Consejo Federal Pesquero

Nueva regulación para el Surimi: El CFP limita el procesamiento de Merluza Común a bordo

single-image

El ordenamiento de las pesquerías en Argentina ha dado un paso firme hacia la estandarización operativa. Recientemente, el Consejo Federal Pesquero (CFP) introdujo cambios significativos en la normativa que rige a la flota surimera, estableciendo una prohibición directa sobre el procesamiento de la merluza común (Merluccius hubbsi) para la elaboración de surimi en alta mar.

Unificación de criterios y fin a las ambigüedades

El eje de esta decisión reside en la Resolución CFP N° 4/2026, la cual modifica el histórico artículo 12 de la Resolución 26/2009. El objetivo principal es eliminar las interpretaciones dispares que surgían de normativas antiguas, como la Resolución SAGPyA 14/1990, que habían quedado desfasadas frente a la realidad actual del sector.

Con esta actualización, el Consejo busca armonizar el marco regulatorio, asegurando que todos los actores de la industria operen bajo las mismas reglas de juego.
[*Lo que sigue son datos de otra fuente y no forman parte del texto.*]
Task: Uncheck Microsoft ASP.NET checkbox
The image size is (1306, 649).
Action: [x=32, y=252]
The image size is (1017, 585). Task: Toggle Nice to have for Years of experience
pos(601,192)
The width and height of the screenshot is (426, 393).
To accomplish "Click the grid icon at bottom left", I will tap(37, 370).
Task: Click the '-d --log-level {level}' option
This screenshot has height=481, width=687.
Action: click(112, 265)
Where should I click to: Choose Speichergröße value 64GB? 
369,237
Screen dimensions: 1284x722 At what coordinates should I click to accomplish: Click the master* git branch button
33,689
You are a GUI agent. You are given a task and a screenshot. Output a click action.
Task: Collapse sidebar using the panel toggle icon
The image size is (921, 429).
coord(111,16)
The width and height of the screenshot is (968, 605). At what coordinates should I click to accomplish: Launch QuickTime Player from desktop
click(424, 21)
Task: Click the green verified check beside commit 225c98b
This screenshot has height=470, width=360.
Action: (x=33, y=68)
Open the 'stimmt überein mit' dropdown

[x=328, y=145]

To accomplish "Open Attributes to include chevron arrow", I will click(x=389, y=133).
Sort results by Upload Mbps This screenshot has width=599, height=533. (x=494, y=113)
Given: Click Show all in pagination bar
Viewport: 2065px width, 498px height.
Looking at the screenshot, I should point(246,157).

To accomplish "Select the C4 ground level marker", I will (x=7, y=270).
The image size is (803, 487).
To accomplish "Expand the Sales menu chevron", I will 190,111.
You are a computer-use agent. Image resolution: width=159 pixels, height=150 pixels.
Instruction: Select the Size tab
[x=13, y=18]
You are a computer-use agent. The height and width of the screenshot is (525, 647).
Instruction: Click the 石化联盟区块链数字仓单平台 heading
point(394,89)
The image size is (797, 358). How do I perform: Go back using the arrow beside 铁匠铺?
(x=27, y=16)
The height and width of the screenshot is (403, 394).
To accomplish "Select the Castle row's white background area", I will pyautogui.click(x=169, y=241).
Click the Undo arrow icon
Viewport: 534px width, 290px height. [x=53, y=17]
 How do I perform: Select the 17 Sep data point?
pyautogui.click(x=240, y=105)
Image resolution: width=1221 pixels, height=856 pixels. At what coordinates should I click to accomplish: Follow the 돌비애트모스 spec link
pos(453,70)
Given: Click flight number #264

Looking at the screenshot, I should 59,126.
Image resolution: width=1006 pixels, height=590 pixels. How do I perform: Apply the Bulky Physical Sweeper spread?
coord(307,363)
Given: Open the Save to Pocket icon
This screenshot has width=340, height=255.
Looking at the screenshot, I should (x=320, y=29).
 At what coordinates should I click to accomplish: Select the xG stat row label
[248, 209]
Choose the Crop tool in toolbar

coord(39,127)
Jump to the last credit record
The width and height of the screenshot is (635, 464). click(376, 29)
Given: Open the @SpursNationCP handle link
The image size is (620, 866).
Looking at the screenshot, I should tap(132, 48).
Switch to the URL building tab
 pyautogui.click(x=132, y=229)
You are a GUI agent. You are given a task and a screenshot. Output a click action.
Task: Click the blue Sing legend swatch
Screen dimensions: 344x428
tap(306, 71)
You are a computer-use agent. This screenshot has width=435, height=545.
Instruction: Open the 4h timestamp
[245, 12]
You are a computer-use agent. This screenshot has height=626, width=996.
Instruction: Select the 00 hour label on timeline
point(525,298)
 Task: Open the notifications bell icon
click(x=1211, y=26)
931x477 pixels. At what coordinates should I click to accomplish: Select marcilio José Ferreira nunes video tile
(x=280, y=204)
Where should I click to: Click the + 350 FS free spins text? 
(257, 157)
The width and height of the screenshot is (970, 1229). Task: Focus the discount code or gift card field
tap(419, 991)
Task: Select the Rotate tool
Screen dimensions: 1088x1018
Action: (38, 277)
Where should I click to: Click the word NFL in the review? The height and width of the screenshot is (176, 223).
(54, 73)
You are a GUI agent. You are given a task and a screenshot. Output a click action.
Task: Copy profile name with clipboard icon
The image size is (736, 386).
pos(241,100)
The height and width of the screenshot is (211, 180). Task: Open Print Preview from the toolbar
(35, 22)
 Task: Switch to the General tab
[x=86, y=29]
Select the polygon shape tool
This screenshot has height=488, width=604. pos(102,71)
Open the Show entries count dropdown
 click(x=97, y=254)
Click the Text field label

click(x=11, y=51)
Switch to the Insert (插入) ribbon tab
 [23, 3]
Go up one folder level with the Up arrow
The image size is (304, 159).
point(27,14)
Según se detalla en un reciente informe del portal web Pescare, esta medida no solo aclara el área de operación de los buques, sino que blinda el sistema de administración de recursos.

Puntos clave de la prohibición a bordo

La nueva normativa establece lineamientos estrictos para los buques con planta de procesamiento:

  • Restricción de elaboración: Queda terminantemente prohibido utilizar merluza común para producir surimi dentro de las embarcaciones.
  • Captura regulada: Aunque los buques pueden seguir capturando la especie, estas tareas deben ceñirse estrictamente al régimen de Cuotas Individuales Transferibles de Captura (CITC) o asignaciones anuales.
  • Operatividad nítida: Se busca que la flota surimera no goce de tratamientos diferenciales, integrándose plenamente al esquema general de manejo de la especie.

Dato relevante: La autoridad de aplicación ha sido instada a actualizar reglamentaciones que datan de 1990 para alinearlas con la Ley Federal de Pesca, promoviendo un aprovechamiento racional y de mayor valor agregado.

Hacia una administración más eficiente

Esta reforma no es un hecho aislado. Se enmarca en un proceso de fiscalización más profundo, impulsado por la Dirección Nacional de Coordinación y Fiscalización Pesquera. Bajo la gestión del Dr. Arturo Idoyaga Molina, se busca que las toneladas autorizadas dentro de la Captura Máxima Permisible sean aprovechadas por empresas que demuestren continuidad operativa y cumplimiento regulatorio.

En definitiva, la prohibición de procesar surimi de merluza a bordo busca reducir las «zonas grises» en la fiscalización. El horizonte final es lograr una explotación del recurso que sea previsible, verificable y generadora de empleo genuino, garantizando la sostenibilidad de una de las pesquerías más sensibles y vitales para la economía argentina.